Single mother and landscape gardener Nimi (Nia Long) likes life among the close-knit Nigerian community of Rue Bonaparte, a small coastal town in southern France, but finds herself subjected to a tussle between the traditional-minded local womenfolk and her fanciful seven-year-old son Sammy (Fissy Roberts): while the former eye up the eligible new preacher (Ariyon Bakare) as a potential husband, Sammy hatches similar ambitions for his new friend Matthew (Colin Firth), a successful English fantasy comic-book author who summers from his ‘open’ modern marriage in a nearby villa. He certainly has a very nice garden.  You probably know this one—the preacher’s stern and unlovely, but Matthew is emotionally guarded and immature (Nimi’s problem) as well as being an outsider (the rest of the clan’s); it takes the film for him to grow and her to choose. Though not short on good intentions, as a would-be romantic comedy the unguarded naivety of Peter Schwabach’s film doesn’t pay off. On the one hand, the attempts to keep the drama light, sunny and sensitive lapse too often into a sense of rose-tinted whimsy or quixotism; on the other, the film sticks too close to too many genre clichés and can’t put them over convincingly. It’s more romantic than comic, and more rambling than romantic; and while on the whole the acting is one of the film’s stronger suits, there are times when the performers sound like they’re reading from the page. The direction and OO Sagay’s script provide nice local and cultural colour, but it needs more of a twist.

 
Daily Mail

by
Christopher Tookey

Nov. 26, 1999

"amiable but underpowered romantic drama"
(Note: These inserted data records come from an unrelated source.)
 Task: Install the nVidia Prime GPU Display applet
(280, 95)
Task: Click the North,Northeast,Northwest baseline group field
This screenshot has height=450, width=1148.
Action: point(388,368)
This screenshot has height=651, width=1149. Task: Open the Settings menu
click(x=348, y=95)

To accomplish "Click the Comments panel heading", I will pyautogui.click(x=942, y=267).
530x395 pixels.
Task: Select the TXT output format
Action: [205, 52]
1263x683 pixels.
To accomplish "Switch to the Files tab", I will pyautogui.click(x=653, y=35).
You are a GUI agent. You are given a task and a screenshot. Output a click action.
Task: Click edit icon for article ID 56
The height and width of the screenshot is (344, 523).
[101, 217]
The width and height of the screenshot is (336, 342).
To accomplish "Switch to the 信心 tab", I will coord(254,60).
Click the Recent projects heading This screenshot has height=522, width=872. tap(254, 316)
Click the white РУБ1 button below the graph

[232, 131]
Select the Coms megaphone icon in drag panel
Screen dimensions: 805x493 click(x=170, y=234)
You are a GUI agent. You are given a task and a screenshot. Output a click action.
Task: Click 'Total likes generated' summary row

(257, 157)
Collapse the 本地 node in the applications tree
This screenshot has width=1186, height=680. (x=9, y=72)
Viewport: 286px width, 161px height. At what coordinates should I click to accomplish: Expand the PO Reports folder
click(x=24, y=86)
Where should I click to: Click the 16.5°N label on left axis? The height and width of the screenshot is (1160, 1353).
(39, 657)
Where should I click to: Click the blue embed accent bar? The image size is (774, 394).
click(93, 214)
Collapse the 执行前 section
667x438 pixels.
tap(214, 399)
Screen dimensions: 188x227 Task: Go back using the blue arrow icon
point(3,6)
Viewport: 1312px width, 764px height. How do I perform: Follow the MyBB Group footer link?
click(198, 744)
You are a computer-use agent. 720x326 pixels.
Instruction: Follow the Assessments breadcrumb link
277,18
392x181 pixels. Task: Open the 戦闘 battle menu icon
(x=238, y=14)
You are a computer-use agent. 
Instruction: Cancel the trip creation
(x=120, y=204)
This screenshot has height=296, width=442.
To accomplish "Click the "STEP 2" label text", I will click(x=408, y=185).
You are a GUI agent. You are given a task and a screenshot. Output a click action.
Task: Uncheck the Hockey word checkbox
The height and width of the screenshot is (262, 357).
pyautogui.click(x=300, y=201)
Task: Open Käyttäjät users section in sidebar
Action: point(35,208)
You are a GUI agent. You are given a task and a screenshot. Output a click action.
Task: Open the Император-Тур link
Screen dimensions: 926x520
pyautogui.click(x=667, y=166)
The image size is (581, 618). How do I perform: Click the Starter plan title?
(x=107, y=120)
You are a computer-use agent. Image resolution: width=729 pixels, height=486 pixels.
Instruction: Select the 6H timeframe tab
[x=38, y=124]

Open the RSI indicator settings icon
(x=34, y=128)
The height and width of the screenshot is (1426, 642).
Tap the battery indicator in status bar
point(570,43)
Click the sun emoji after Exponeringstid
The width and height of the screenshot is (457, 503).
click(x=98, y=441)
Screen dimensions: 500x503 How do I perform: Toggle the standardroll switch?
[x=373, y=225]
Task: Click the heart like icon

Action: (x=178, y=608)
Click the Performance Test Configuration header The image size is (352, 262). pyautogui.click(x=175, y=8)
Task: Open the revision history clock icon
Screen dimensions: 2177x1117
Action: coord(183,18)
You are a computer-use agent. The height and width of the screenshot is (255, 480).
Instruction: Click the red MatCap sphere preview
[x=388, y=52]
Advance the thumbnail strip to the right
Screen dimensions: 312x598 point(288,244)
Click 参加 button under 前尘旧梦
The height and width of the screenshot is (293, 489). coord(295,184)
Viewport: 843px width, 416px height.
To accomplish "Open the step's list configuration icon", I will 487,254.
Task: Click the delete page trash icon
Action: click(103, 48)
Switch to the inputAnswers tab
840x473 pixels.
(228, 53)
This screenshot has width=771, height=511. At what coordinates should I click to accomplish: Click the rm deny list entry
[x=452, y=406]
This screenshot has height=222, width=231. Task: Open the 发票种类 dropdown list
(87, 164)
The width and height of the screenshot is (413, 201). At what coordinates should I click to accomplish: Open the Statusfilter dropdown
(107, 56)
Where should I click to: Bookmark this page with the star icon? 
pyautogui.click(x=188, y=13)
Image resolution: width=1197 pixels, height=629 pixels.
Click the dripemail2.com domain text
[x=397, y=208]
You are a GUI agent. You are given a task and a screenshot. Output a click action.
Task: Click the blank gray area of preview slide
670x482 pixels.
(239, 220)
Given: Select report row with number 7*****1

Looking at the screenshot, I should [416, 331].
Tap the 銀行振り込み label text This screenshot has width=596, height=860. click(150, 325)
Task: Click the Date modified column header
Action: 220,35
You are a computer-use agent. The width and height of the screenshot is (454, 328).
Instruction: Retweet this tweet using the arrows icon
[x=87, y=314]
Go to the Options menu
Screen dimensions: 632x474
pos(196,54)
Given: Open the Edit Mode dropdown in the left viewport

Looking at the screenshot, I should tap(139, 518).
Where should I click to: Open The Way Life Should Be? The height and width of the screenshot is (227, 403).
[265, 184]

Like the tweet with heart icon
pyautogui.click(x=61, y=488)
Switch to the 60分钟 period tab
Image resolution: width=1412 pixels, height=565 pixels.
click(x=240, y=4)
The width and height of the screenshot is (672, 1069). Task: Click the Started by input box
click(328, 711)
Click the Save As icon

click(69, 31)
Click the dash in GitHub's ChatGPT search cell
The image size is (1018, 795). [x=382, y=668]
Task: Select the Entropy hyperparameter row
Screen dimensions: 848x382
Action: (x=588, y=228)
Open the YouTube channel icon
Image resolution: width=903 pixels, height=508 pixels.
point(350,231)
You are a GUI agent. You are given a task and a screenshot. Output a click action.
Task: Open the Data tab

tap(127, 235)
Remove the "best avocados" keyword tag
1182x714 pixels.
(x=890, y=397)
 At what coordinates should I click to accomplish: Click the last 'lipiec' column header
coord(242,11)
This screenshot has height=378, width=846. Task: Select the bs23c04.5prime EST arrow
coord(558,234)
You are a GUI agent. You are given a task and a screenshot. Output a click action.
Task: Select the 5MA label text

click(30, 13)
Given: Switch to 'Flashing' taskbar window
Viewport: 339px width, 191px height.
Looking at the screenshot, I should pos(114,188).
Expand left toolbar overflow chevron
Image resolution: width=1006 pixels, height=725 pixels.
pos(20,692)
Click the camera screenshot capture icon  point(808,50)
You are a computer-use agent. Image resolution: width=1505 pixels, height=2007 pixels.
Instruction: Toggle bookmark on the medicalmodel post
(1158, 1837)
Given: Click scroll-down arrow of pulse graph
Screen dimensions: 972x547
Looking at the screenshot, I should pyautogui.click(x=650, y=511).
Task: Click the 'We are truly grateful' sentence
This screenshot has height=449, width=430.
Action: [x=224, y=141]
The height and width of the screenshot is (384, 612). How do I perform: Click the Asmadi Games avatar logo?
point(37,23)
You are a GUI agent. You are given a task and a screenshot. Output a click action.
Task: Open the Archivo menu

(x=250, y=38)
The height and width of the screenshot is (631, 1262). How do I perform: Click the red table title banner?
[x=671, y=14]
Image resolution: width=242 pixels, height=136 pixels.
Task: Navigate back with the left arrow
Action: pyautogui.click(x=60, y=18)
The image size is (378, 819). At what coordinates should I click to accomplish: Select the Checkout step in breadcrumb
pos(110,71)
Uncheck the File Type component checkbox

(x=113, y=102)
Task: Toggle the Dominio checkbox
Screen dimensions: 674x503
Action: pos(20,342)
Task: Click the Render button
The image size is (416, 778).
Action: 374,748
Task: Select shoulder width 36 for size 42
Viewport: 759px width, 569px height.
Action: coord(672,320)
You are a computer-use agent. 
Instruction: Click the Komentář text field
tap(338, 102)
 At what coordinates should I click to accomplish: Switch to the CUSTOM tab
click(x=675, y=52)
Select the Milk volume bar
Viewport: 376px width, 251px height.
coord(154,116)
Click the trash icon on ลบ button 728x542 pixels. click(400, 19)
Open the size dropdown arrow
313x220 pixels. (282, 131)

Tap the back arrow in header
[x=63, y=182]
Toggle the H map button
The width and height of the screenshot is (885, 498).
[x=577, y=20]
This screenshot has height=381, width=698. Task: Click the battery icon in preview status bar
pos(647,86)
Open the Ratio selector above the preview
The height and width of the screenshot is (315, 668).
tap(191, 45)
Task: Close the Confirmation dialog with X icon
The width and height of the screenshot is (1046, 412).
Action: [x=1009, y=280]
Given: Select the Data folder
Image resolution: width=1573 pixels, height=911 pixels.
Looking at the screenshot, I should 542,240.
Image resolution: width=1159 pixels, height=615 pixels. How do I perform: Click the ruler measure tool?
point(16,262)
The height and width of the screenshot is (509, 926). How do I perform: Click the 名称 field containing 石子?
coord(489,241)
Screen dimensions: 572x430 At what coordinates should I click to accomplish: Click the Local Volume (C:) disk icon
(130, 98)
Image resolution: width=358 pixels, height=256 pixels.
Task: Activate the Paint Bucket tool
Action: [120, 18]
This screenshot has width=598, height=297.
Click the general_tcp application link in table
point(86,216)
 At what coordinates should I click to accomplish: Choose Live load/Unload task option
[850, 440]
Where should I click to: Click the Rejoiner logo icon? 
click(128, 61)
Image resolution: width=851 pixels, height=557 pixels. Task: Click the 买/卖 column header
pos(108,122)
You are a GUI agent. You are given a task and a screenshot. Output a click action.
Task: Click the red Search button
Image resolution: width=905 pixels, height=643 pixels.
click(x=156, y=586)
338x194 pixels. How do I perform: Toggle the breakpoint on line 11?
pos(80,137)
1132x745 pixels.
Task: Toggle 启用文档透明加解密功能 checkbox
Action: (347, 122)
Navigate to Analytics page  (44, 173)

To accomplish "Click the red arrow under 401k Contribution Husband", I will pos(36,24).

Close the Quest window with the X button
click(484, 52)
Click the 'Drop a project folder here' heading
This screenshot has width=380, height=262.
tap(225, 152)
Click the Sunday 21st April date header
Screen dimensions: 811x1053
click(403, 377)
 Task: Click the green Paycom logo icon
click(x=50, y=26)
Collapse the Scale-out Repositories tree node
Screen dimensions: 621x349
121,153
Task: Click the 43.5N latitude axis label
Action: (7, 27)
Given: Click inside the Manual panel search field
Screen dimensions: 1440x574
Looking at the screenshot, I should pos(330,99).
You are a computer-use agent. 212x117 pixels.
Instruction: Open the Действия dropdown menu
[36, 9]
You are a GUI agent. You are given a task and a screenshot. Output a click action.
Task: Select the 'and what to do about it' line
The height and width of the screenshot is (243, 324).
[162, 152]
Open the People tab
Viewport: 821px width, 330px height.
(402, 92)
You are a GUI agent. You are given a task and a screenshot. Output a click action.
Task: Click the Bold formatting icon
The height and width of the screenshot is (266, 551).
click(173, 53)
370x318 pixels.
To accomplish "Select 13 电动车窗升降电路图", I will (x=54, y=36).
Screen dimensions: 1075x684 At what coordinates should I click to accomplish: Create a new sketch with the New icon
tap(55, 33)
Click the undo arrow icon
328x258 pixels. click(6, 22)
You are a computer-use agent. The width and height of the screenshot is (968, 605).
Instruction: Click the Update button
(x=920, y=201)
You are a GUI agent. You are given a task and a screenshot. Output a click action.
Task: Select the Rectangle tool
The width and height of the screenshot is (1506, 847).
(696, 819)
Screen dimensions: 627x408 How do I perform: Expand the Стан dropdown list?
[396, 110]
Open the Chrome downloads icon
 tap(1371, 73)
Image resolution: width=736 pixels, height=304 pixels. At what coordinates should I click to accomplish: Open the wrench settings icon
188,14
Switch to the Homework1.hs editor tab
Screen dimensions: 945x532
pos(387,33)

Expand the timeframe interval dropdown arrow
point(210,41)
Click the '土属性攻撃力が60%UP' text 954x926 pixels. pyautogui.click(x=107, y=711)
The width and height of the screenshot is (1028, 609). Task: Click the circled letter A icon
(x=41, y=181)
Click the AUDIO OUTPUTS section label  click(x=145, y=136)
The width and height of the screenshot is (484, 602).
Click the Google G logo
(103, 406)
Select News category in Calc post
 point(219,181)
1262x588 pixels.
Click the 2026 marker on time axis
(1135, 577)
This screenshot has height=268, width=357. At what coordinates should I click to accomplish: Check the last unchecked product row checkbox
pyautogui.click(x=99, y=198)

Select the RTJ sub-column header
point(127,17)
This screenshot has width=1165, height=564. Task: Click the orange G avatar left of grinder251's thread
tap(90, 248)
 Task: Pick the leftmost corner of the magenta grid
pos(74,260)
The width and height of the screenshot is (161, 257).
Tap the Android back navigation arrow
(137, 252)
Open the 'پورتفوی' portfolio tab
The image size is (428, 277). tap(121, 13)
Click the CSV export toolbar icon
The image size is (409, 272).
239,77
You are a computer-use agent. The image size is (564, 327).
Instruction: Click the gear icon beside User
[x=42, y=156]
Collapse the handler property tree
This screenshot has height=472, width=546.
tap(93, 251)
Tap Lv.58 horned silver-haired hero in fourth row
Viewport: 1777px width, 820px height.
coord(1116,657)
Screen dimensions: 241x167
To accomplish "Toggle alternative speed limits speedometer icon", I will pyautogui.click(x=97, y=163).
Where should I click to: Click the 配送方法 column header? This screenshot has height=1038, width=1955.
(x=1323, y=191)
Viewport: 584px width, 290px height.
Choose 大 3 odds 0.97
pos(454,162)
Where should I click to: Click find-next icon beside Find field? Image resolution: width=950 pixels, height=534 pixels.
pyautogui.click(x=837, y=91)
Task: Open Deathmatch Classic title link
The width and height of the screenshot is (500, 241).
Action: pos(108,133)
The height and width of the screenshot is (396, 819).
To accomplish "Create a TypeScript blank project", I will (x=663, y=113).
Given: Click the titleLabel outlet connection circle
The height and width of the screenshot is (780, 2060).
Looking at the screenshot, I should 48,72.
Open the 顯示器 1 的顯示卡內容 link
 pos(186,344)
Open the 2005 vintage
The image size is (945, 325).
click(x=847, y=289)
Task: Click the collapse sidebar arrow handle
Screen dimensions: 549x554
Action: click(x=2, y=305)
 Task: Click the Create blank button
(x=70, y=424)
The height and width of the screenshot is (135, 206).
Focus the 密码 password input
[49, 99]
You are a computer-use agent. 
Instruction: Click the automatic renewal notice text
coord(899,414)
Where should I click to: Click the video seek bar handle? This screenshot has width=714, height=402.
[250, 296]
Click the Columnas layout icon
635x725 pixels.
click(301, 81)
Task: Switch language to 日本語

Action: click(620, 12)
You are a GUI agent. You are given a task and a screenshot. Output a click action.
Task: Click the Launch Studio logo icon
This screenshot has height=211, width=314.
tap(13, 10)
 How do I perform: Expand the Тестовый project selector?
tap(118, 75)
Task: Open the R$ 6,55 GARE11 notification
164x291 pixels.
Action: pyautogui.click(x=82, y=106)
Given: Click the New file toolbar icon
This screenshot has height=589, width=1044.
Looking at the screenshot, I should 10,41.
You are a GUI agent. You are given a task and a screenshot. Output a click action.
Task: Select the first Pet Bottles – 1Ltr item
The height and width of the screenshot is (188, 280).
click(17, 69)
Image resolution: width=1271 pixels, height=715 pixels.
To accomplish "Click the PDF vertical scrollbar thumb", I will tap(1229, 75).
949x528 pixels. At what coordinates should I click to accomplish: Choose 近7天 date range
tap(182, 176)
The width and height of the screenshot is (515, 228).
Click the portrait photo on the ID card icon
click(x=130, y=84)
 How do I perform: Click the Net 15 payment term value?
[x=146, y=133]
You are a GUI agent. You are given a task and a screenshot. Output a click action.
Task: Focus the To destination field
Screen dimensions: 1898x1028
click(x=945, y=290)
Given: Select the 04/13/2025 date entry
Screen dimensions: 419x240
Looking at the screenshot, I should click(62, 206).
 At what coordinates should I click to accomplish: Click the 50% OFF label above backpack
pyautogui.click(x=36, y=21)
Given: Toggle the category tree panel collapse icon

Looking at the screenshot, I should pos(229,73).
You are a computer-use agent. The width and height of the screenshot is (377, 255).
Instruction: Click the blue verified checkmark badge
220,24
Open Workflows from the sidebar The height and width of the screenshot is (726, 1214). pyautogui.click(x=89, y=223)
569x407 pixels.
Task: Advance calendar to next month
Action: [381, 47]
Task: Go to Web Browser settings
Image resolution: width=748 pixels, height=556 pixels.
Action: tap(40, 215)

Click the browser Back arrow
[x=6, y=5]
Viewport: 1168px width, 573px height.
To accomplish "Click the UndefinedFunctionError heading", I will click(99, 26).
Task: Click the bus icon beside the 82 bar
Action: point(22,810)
Here's a gentle love story set somewhere attractively different among a small Nigerian community on the south coast of France. The heroine is a single mother and landscape gardener (Nia Long). Her neighbours have it in mind for her to marry the new preacher (Ariyon Bakare). The heroine's seven year old son (Fissy Roberts) has no racial preconceptions and prefers an English writer (Colin Firth) who summers nearby. The theme of prejudices overcome is similar to that in the British hit of the moment "East is East" and this film suffers in comparison. While the two leads charm, some of the other acting is amateurish. Director Peter Schwabach does not avoid cliche and goes for whimsy when a more hard-edged approach was needed to make us feel there's much at stake. It's light on drama and lighter on comedy—a pleasant way of spending a couple of hours.


 
The Telgraph

by
Andrew O'Hagan

Nov. 26, 1999

Colin Firth looks lost in this shallow wee movie, set in a Nigerian community in the South of France. Nimi da Silva (Nia Long) is a lovely girl among laughing women, and she has an over-cute, over-acting boy called Sammy. But she wants a man. Will it be the local minister? Will it be Colin Firth?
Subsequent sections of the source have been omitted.